医療分野では、テレビ会議システムで遠隔地をつなぐ遠隔診療や、スマートフォンのカメラを使って患部や患者の顔色を見ながら、医師がアドバイスをする健康相談サービスなどがすでに行われています。遠隔医療に関しては、政府も積極的に推進する立場です。
ICTを積極的に活用して負担軽減を
LINEのトークルーム。LINE株式会社ホームページより
ICT活用の目的の一つは省力化。前述の見守りシステムは詳細がわかりませんが、設置した機器を一括でモニターできたら見守りの負担はかなり軽くなりそうです。また、呼吸と心拍だけでなく体温なども加え、正常値より大幅に高くなったときにアラームが鳴る設定があれば、夜勤帯の巡回の回数を減らすことができるかもしれません。さらに、排泄のタイミングを予知するセンサーからの通知も付け加われば、ますます省力化が可能です。
今後は、ICTの活用で介護の現場の2大課題とも言える、記録と情報共有の問題を解決できるといいですよね。めがね型の電子機器による記録システムも、省力化に大きく貢献しそうです。また、グループで使用できるテキストチャット(文字のやりとりでのおしゃべり)でケアの情報共有するのもいいですよね。
たとえば、よく知られている一般向け無料チャットアプリLINEのようなソフト。LINEはメールと違って、グループのトークルームをつくり、グループメンバーそれぞれが書き込んだ内容を見ながらやりとりすることもできます。「トークルーム」の画面でそれまでのやりとりもさかのぼって見ることも可能。こうしたソフトを利用し、利用者ごとにケア関係者のグループをつくれば、その利用者の情報を全員で簡単に共有できます。
ICTを使いこなせば仕事が楽になる
テキストチャットを使用する場合は、たとえば、朝、訪問したヘルパーが「いつも30分程度で食べきるのに、今朝は1時間かかりました」と書き込みます。昼に訪問したヘルパーが、さらに「いつもは全量食べきるのに、昼食は主食、副食とも半分程度しか食べられませんでした。訪問看護さん、確認よろしくお願いします」と書く。
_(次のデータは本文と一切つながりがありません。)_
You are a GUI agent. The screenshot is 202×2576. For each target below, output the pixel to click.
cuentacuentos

午後、訪問看護師が、その情報をもとに身体の状態を確認。「お腹が動いていないようなので、主治医に連絡しました。明日受診するようにとのことです。ケアマネさん、調整お願いします」と看護師。これを見たケアマネが、受診に同行するヘルパーを調整する、といった連係プレーが可能になります。スマートフォンやタブレットを使用しているのであれば、移動中の空き時間に書き込むこともできそうです。
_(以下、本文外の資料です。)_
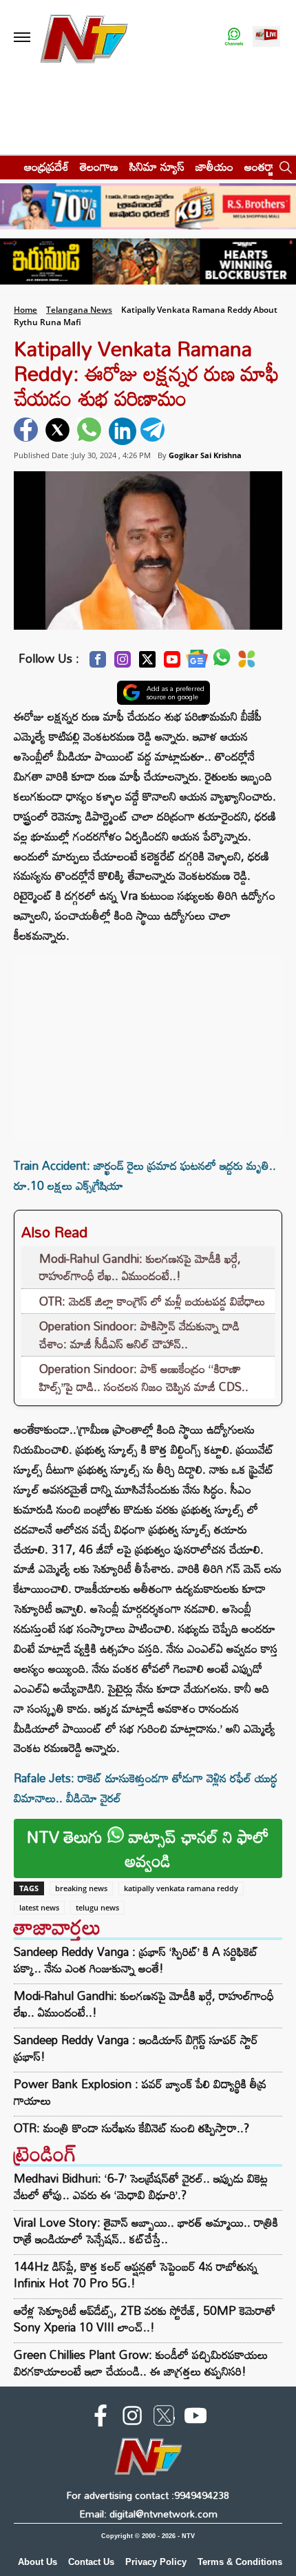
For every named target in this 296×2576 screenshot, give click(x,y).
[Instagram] (122, 663)
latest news (39, 1907)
LINEなどの一般向けチャットは、セキュリティの面から仕事で使うには不安という声もあります。そこで、セキュリティレベルの高いビジネスチャットも、様々な会社が開発しています。
訪問介護事業者などでは、ヘルパー間の情報共有のために導入しているところもあるようです。ビジネスチャットが普及し、さらにそれが介護記録を兼ねられるような仕様になっていけば、ケアの現場の省力化につながりそうです。
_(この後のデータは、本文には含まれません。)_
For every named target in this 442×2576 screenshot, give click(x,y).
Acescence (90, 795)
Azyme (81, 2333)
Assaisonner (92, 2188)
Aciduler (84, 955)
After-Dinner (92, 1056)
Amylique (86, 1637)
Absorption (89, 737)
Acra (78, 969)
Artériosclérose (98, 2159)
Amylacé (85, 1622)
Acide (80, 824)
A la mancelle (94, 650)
介護職は、ICT機器に苦手意識を持っている人が少なくないですよね。慣れるまでは一時的に仕事量が増えたように感じ、負担感があるかもしれません。しかし、慣れれば、仕事がよりスムーズに進められるようになるはず。
今後は、介護職の人数がさらに不足することが明らかになっています。ICTの活用で効率化できる部分はどんどん省力化していって、介護職本来のケアに注力できるようにしていけるといいですね。
<文:宮下公美子 (社会福祉士・介護福祉ライター)>
*1 電通大発ベンチャー、高齢者見守りで新システム マイクロ波で動き感知 (日本経済新聞 2016年6月14日)
*2 クラウドコンピューティング…手元のコンピュータ端末で利用・管理していたソフトウェアや様々なデータを、インターネットなどのネットワーク上にあるサーバにアクセスして利用・管理すること。